La parabole chez Buzzati est l’outil le mieux adapté pour approcher un réel toujours fuyant, pour le traduire avec le plus d’humilité et de ferveur, en le déformant le moins possible. Par la fable, le conte, le fantastique, par toutes les ressources de son imaginaire, Buzzati s’emploie à faire grincer les engrenages logiques, à élargir les fissures, nous contraignant à toucher du doigt les incohérences de ce que nous avons appris à nommer le réel.

Buzzati est parvenu avec une pureté de cœur et une modestie toute artisanale, à construire, touche par touche, l’une des réflexions les plus hautes, mais les moins hautaines, sur notre aventure d’homme. Aucun de ses thèmes n’est réellement novateur ou original : l’angoisse, la solitude, le vieillissement, le doute, l’attente. Rien qui puisse échapper un jour ou l’autre au commun des mortels.

Ses contes moraux et ses paraboles inscrivent Buzzati dans la meilleure tradition des fabulistes, par-là nous entendons la descendance d’Esope. On peut également trouver ça et là dans sa prose le style de Verga. Ses façons de raconter qui lui sont propres, sèches, linéaires, désenchantées et souvent pathétiques. La langue est simple, dépouillée.

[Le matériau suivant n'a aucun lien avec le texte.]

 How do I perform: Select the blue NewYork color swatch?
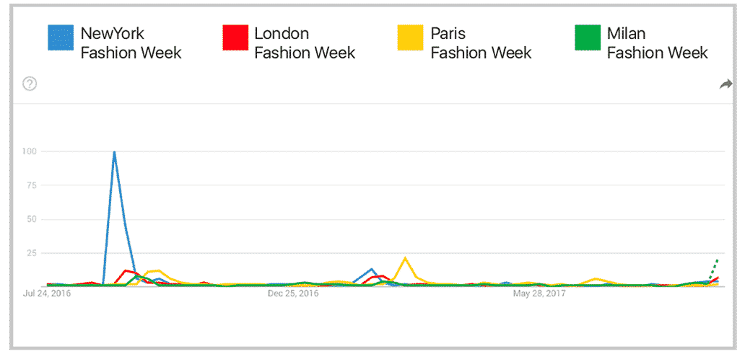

Les êtres et les choses sont dessinés avec une force tranquille et leur portée métaphysique ne nous semble jamais indissociable de leur présence charnelle.

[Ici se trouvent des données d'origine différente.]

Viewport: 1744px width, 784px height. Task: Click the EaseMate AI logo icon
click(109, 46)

L’activité de Buzzati est loin de se limiter au récit fantastique. On lui doit des poésies burlesques, des scénarios de cinéma, des textes pour le théâtre, plusieurs livrets d’opéra. Son œuvre picturale et graphique est inséparable de son œuvre narrative.

Rosanna Delpiano

Bibliographie  :

Dino Buzzati, Antonella Montenovesi, Édition  Veyrier, Collection « Les plumes du temps ».
Dino Buzzati, Michel Suffran & Yves Panafieu,  Éditions  La Manufacture.